### Given request
Please reproduce every one of the lines below, character for character.

### Material

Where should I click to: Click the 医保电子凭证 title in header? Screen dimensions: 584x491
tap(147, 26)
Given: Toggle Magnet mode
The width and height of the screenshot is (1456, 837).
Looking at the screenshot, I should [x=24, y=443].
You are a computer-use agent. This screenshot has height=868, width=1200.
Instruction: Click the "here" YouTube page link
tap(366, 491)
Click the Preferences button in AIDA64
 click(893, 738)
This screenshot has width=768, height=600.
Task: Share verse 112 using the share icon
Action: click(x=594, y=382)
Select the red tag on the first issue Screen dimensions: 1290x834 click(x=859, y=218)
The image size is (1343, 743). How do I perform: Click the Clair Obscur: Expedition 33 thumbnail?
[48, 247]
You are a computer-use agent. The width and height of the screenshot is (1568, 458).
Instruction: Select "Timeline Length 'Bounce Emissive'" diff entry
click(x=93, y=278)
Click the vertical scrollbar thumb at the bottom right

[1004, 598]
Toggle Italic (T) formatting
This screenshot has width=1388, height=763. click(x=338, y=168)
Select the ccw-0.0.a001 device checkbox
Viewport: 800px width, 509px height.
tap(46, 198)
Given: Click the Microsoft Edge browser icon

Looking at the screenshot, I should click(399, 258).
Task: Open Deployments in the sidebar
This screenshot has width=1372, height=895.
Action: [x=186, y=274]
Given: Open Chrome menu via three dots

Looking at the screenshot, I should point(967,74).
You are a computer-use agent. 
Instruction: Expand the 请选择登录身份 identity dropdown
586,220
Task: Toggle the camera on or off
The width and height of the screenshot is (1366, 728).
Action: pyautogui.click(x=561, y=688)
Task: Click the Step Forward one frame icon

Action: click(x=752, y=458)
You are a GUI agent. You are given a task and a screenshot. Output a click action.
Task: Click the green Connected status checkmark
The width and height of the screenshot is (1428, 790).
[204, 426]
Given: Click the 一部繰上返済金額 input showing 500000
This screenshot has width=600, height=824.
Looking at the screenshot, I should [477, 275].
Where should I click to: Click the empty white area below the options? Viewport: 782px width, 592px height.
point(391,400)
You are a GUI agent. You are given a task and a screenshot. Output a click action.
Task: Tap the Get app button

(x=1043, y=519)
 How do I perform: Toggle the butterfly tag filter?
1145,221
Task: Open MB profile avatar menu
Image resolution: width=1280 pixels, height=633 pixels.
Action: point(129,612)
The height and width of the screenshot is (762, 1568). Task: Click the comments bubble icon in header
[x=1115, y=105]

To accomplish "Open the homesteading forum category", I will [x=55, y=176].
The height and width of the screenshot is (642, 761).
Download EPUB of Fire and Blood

### Written solution
Where should I click to: Click the 医保电子凭证 title in header? Screen dimensions: 584x491
tap(147, 26)
Given: Toggle Magnet mode
The width and height of the screenshot is (1456, 837).
Looking at the screenshot, I should [x=24, y=443].
You are a computer-use agent. This screenshot has height=868, width=1200.
Instruction: Click the "here" YouTube page link
tap(366, 491)
Click the Preferences button in AIDA64
 click(893, 738)
This screenshot has width=768, height=600.
Task: Share verse 112 using the share icon
Action: click(x=594, y=382)
Select the red tag on the first issue Screen dimensions: 1290x834 click(x=859, y=218)
The image size is (1343, 743). How do I perform: Click the Clair Obscur: Expedition 33 thumbnail?
[48, 247]
You are a computer-use agent. The width and height of the screenshot is (1568, 458).
Instruction: Select "Timeline Length 'Bounce Emissive'" diff entry
click(x=93, y=278)
Click the vertical scrollbar thumb at the bottom right

[1004, 598]
Toggle Italic (T) formatting
This screenshot has width=1388, height=763. click(x=338, y=168)
Select the ccw-0.0.a001 device checkbox
Viewport: 800px width, 509px height.
tap(46, 198)
Given: Click the Microsoft Edge browser icon

Looking at the screenshot, I should click(399, 258).
Task: Open Deployments in the sidebar
This screenshot has width=1372, height=895.
Action: [x=186, y=274]
Given: Open Chrome menu via three dots

Looking at the screenshot, I should point(967,74).
You are a computer-use agent. 
Instruction: Expand the 请选择登录身份 identity dropdown
586,220
Task: Toggle the camera on or off
The width and height of the screenshot is (1366, 728).
Action: pyautogui.click(x=561, y=688)
Task: Click the Step Forward one frame icon

Action: click(x=752, y=458)
You are a GUI agent. You are given a task and a screenshot. Output a click action.
Task: Click the green Connected status checkmark
The width and height of the screenshot is (1428, 790).
[204, 426]
Given: Click the 一部繰上返済金額 input showing 500000
This screenshot has width=600, height=824.
Looking at the screenshot, I should [477, 275].
Where should I click to: Click the empty white area below the options? Viewport: 782px width, 592px height.
point(391,400)
You are a GUI agent. You are given a task and a screenshot. Output a click action.
Task: Tap the Get app button

(x=1043, y=519)
 How do I perform: Toggle the butterfly tag filter?
1145,221
Task: Open MB profile avatar menu
Image resolution: width=1280 pixels, height=633 pixels.
Action: point(129,612)
The height and width of the screenshot is (762, 1568). Task: Click the comments bubble icon in header
[x=1115, y=105]

To accomplish "Open the homesteading forum category", I will [x=55, y=176].
The height and width of the screenshot is (642, 761).
Download EPUB of Fire and Blood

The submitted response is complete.